§ TASK DIRECTIONS:
Restate the entries below in full, exactly as they read, but without pictures.

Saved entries
Start of Block
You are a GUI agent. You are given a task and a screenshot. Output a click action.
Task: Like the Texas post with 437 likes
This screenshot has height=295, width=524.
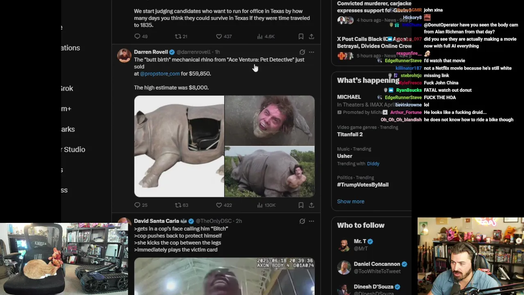(219, 36)
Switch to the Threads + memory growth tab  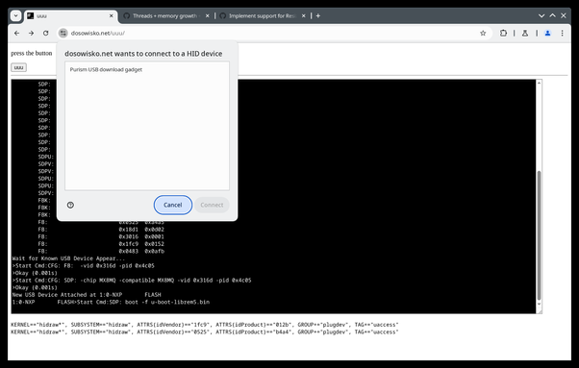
End of Block
§ RESPONSE AREA:
You are a GUI agent. You are given a task and a screenshot. Output a click action.
Task: Like the Texas post with 437 likes
This screenshot has height=295, width=524.
(219, 36)
Switch to the Threads + memory growth tab  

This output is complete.